Over the past decade, the rapid development of information and communication technologies opened new horizons for artificial intelligence and green technologies. These developments challenge the state-of-the-art of nanoelectronics in demanding new hardware architectures to overcome von Neumann computing by implementing neuromorphic-type of data processing. Memristive devices have recently gained tremendous interest not only in the scientific community but also in the semiconductor industry as building blocks for hardware implementation of in-memory computing and artificial intelligence, due to their ability to emulate neuromorphic type of data processing combined with high scalability down to almost atomic scale, low power consumption (<pJ for operation) and high operational speed (ps).
The revision of the SI in 2019 represents an historic change of paradigm for metrology, defining all the SI units in terms of fundamental constants of nature. The development of new experiments and devices are now needed for correlating physical observables to the fixed defining constants, paving the way for the realization of self-calibrating systems that can independently refer to the fundamental constants of nature with zero-chain traceability. In accordance with the revised SI, memristive devices exhibiting quantized conductance levels represent promising platforms for on-chip integrated and complementary metal-oxide-semiconductor (CMOS) compatible standard of resistance, which work in air and at room temperature.

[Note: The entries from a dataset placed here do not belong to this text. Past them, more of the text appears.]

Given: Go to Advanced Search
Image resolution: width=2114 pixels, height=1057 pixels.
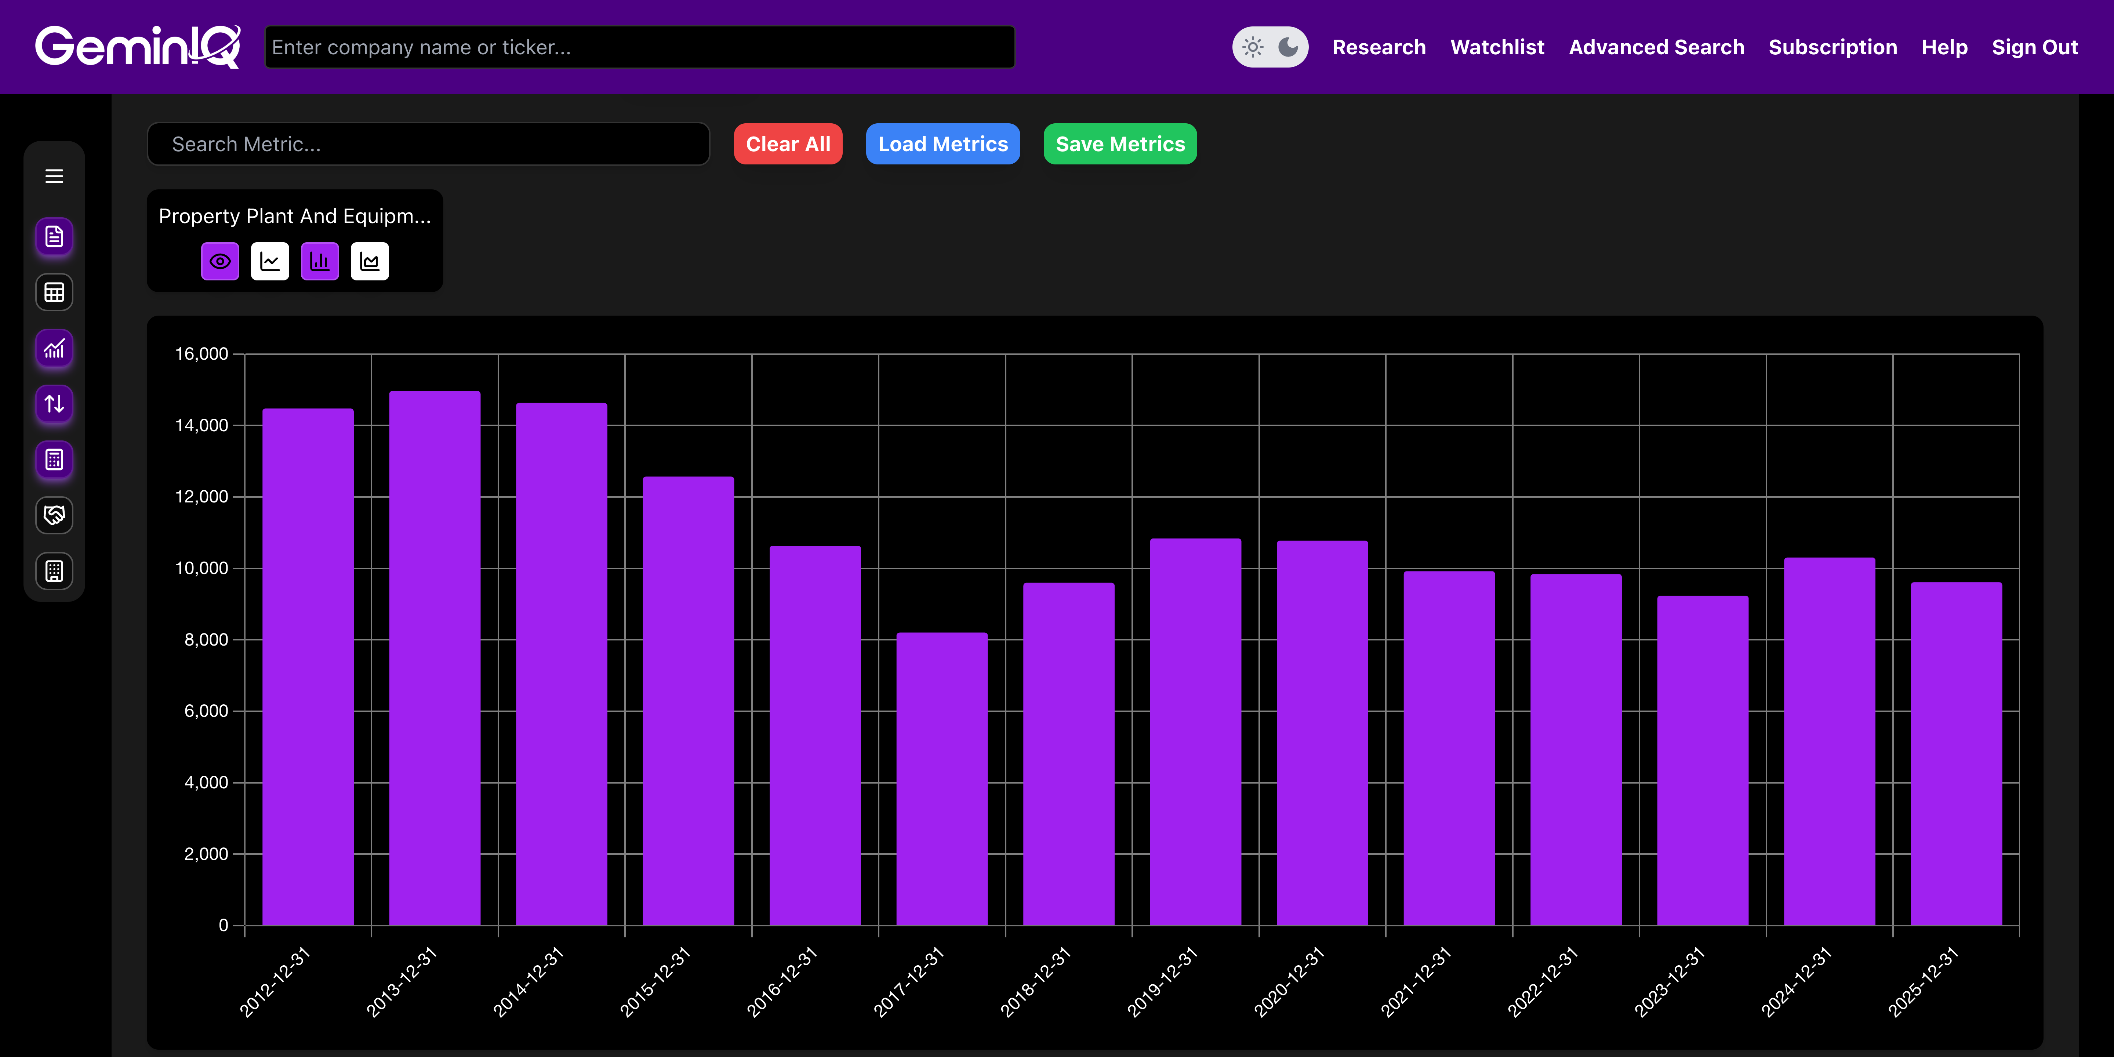Looking at the screenshot, I should click(x=1656, y=47).
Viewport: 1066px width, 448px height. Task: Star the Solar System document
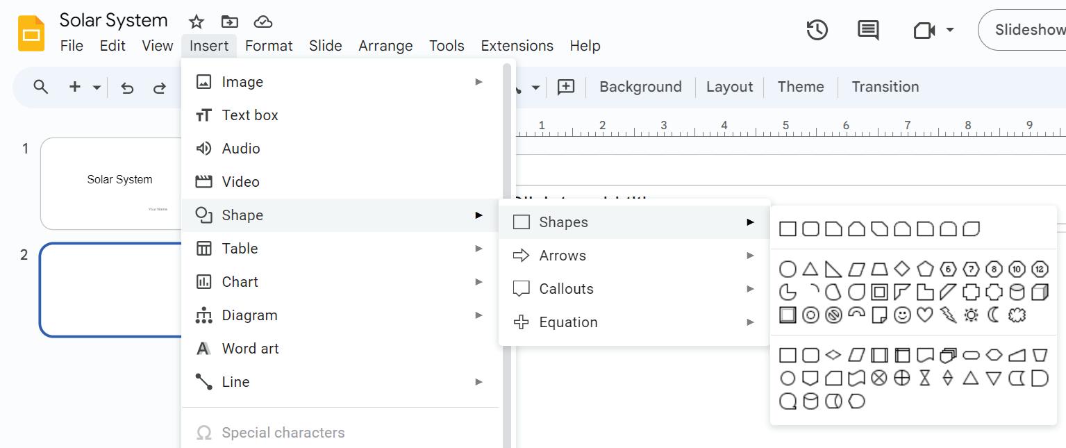point(197,22)
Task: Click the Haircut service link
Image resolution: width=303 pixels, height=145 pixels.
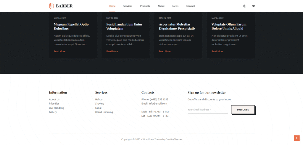Action: 99,100
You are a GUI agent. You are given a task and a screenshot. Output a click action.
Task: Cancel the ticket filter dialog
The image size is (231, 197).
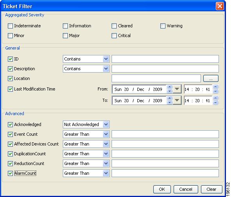pyautogui.click(x=186, y=189)
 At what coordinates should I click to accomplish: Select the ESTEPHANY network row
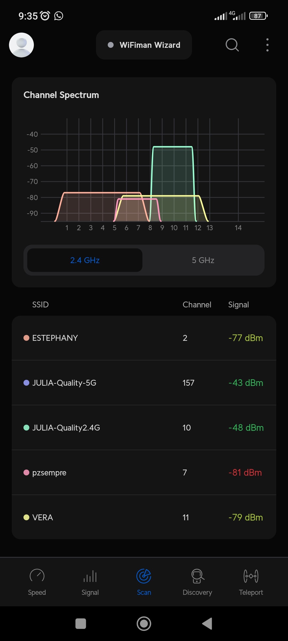click(144, 338)

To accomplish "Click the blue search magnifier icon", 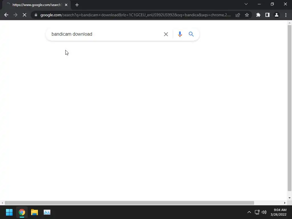I will coord(191,34).
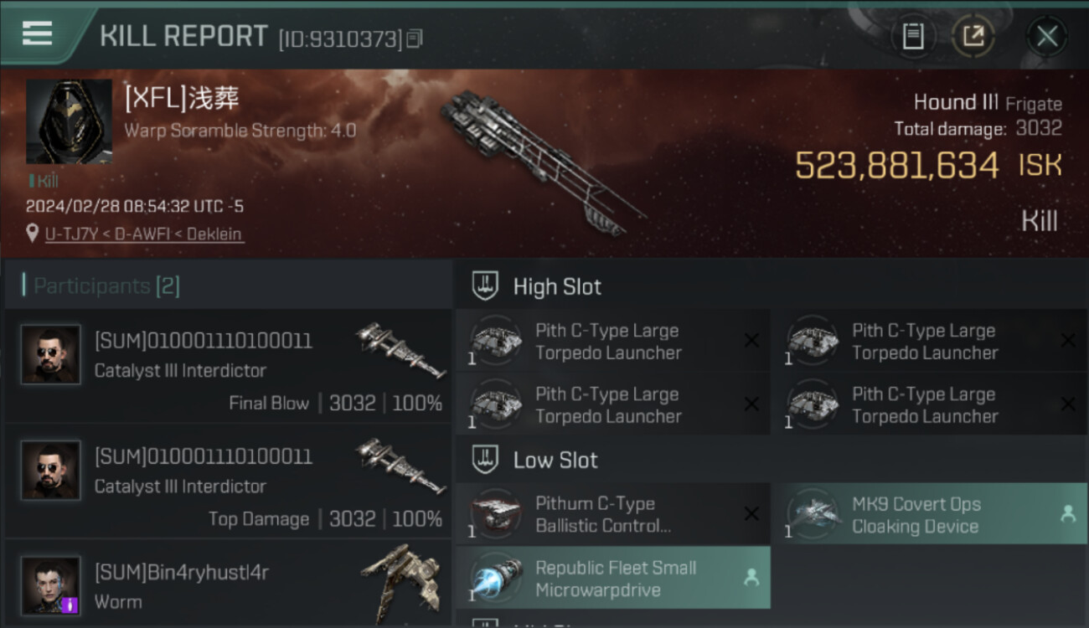This screenshot has width=1089, height=628.
Task: Open the clipboard notes icon
Action: point(912,36)
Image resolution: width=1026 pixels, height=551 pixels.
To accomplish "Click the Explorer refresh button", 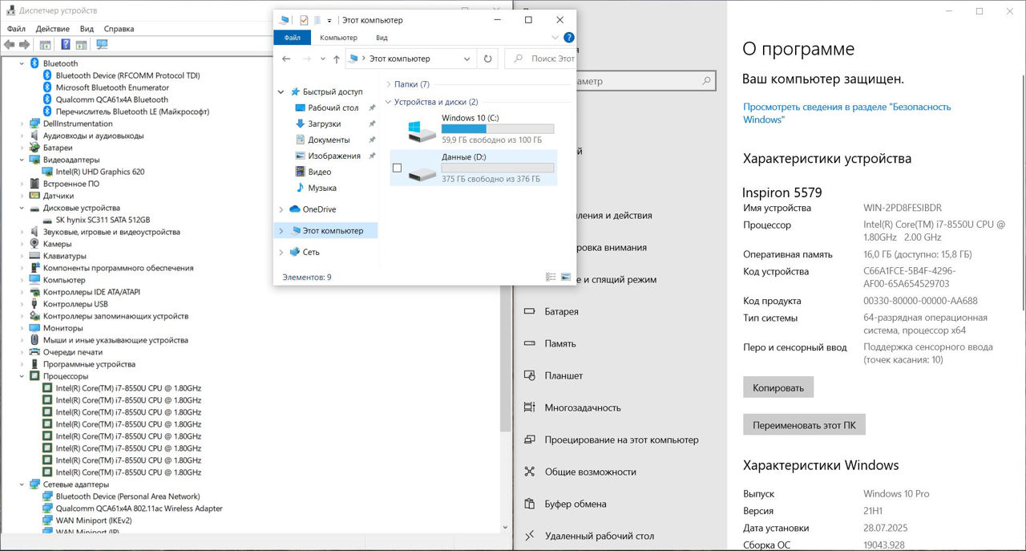I will click(x=487, y=59).
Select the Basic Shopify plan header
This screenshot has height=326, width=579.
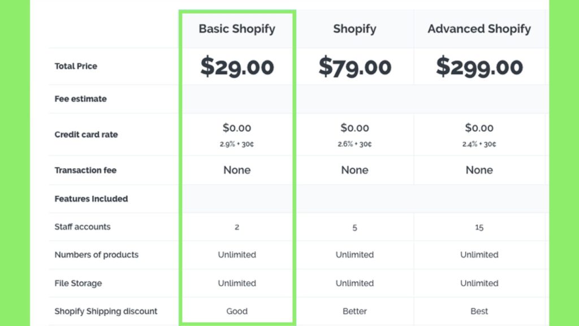237,29
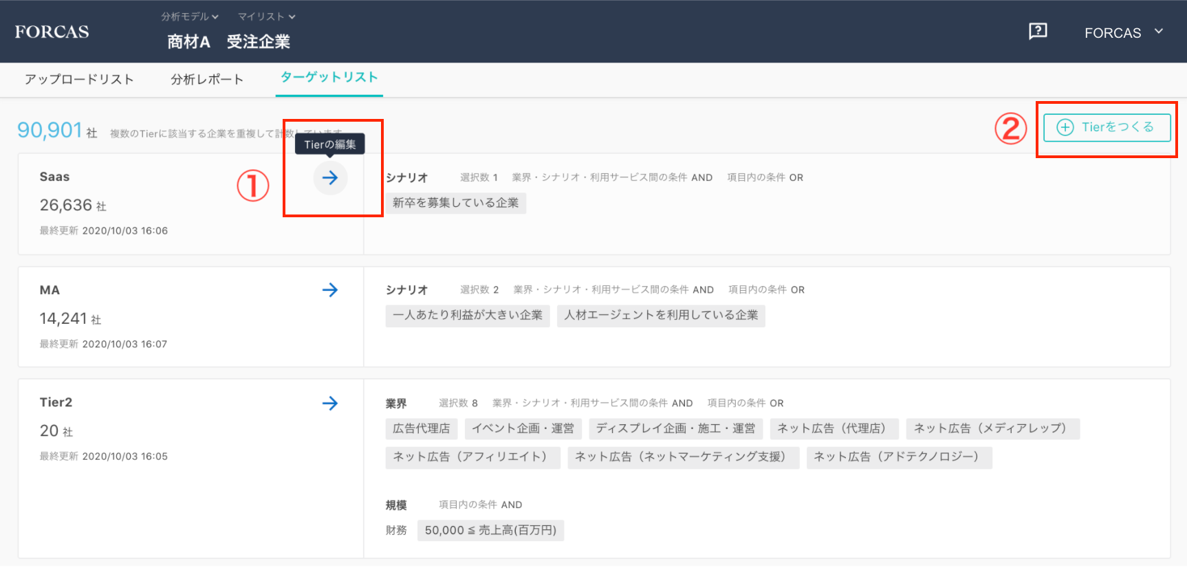Click the Tier2 edit arrow icon
Screen dimensions: 1187x572
pyautogui.click(x=330, y=404)
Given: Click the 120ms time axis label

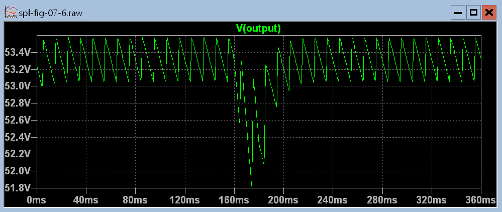Looking at the screenshot, I should click(x=185, y=200).
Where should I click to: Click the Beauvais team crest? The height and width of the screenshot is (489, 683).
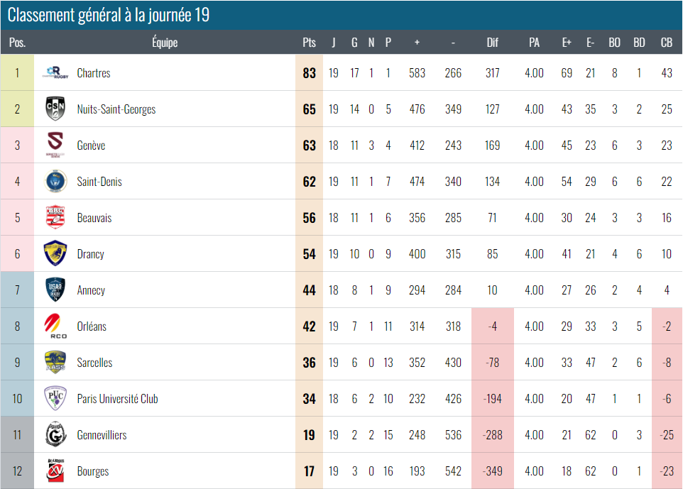[x=55, y=217]
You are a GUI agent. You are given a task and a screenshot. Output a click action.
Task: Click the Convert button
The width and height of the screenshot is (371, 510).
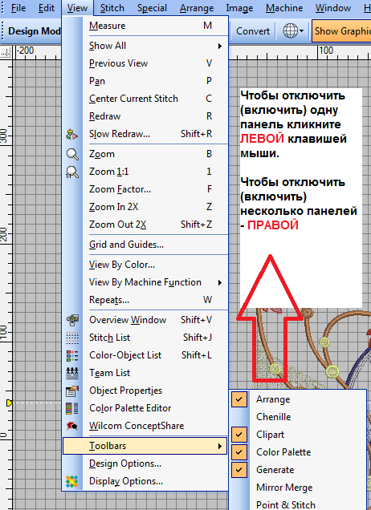[x=253, y=31]
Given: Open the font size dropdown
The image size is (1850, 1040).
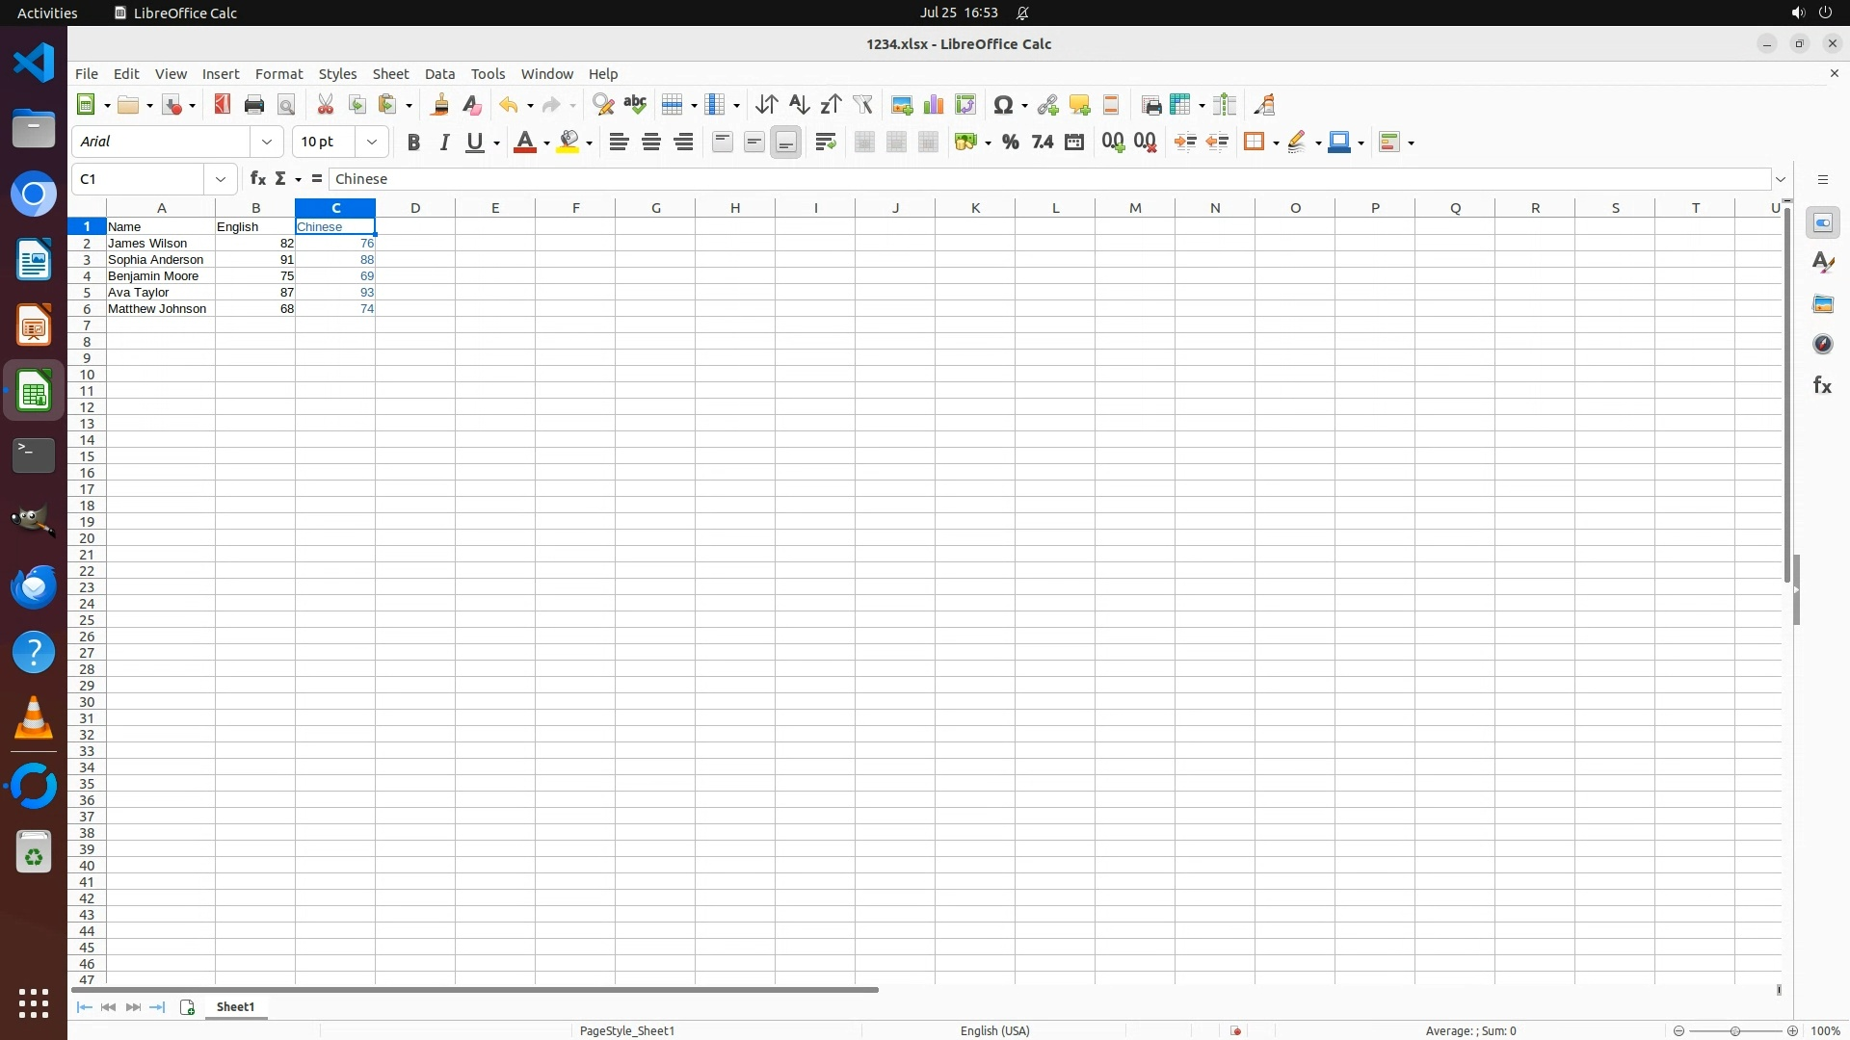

While novel materials and devices for nanoelectronics indeed offer many potential benefits, they also bring challenges for testing and characterization. As an emerging technology, memristive devices lack standardization and insights in the fundamental physics underpinning its technology, hindering their further development. Understanding and controlling resistive switching behavior at the nanoscale is therefore highly challenging and high throughput metrology is urgently required. The development of new technologies for nanoelectronics, including quantum technologies, neuromorphic computing and related metrology, is in line with the European R&D programmes “Quantum Technologies Flagship” and the “Human Brain Flagship”. For this purpose, memristive model systems need to be developed, to establish a relationship in between material properties and device functionalities.
The understanding of nanoionic processes involved in memristive devices requires i) advancements in nanoelectrical characterization techniques, ii) the development of a traceable quantification of chemical, structural and ionic/electronic properties of memristive devices and iii) the development of metrological cross-platforms measurement techniques. These are the key requirements for understanding and controlling quantized conductance effects in such devices for the realization of the standard of resistance.